I'll fight you over 2 wide gaps. They fit underground belts if you need to split something off your bus and leave room for the spaghetti that will come.

@rogo7330

Or just build multiple buses. You don't have to build everything around a single bus, making you plan your entire factory waay ahead of time and in the end tear down some thing to upgrade them. Just build a new one.

@VikSkiKat

If belts wore pants. Would they wear them like this, or this?

@CaptainOfDoom

I've seen a couple of your videos now, and (I hope this doesn't come across as negging!) it's been a while since I enjoyed videos by somebody with whom I seem to more or less disagree on everything.

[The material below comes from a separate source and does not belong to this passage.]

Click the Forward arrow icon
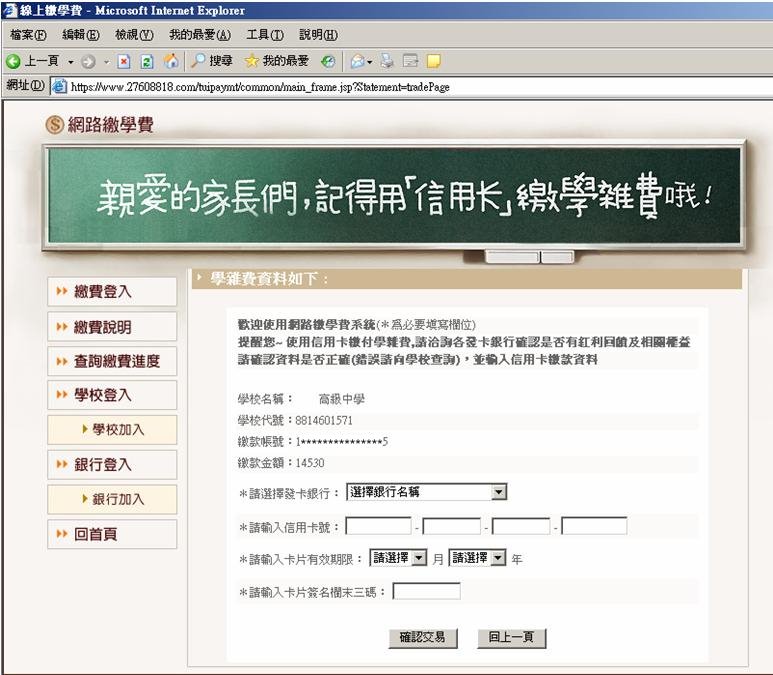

The reason for that is probably that you seem to acknowledge how much of an emotional/aesthetic game Factorio is, despite it's engineer...ness. So even when I go "no I wouldn't ever even think to do it that way", I can at least feel the aesthetic ethos you're coming from, and hence why you come to the conclusions you do. That's much more compelling to me than optimal smelting block clips or w/e.

@yukito2383

1 Minute in and best advice I've heard for the game in a while: "If you want spaghetti still watch the video just do the opposite"

@tonyholm209

I've been applying this approach to belts  for a long time now, I've used different less efficient rules & I haven't thought of it in such a rigourous manner. This video is putting so many of these vague thoughts & principles on belts I've had in my head into action in a far better manner than I've achieved. Massive props this video has done wonders for organizing my base & streamlining expansion.

@mick_io

No other Factorio streamer teaches theory like this. That you for this.

@mineteam0

now this is what i call peak theoratical engineering class, uni profs are jaelous of this

@BeBetterPeople2449

@6:10 the outputs don't need to have a gap if you just extend the belt splitting off the upstream splitter 1 tile before heading West. That'll eliminate all gaps and only cost you +2 tiles instead of +4.

@dragonturtle2703

Nah, people always focusing on the negative and the imperfections to the point of being depressing is just a human thing.

@samuelkland6029

"Spagheti is original sin, it must be clensed from the factory at birth. Otherwise it will only compound until the factory becomes unsavable."
-The Omnisiah (Proabobly)

@GROOV3ST3R

So here's an idea: I really like building enough belts to sustain an input of a particular module exactly - idea being that if you split off a belt only to consume all or nearly all of it, you might as well not split it at all and instead eliminate it from the bus entirely. That might create situations where factory is idling longer than it needs to or resources aren't being used to their absolute maximum on the input side (sitting on belt for longer periods of time during low demand), but in the long run it should mean that everything can run at peak capacity unimpeded by pull from another system of a higher priority in the stack. 
If you try to pull 1.5 belts worth of plates from a single belt, something will bog down and might create a situation where fixing it requires adding another belt. We either accept that inefficiency, plan for it in advance by setting aside excessive amounts of space for future expansion or start stirring the pot, just like mom used to, for that authentic spaghetti flavor :3

In short:
By eliminating used or nearly used up belts from the bus, you save yourself the hassle of suddenly finding your later modules running dry because you accidentally picked a belt line that's over capacity. As long as upgrading cannot fix the problem, in my view it's better to ''pull'' production that will always have resources needed than to ''push'' the supply that's bottlenecked by distribution.
Space left by those eliminated belts can be used to supplement input from a different point along the bus.

@Felix-ve9hs

Every time I watch some of your Videos, I want to play Factorio even more ^^






I'll soon hit 250 hours, yeah :)

@Templarfreak

i would say i dont entirely agree that a non-straight conveyor is inflexible. you can definitely work with it, though you may need to wiggle things around and change it to be in a different place or move the things around it somehow. there's a weird chaotic elegance to it :D

@TotoLakay

It took me another watch, to finally get it. "split don't bend". So simple, yet it was hard to for to conceptualize.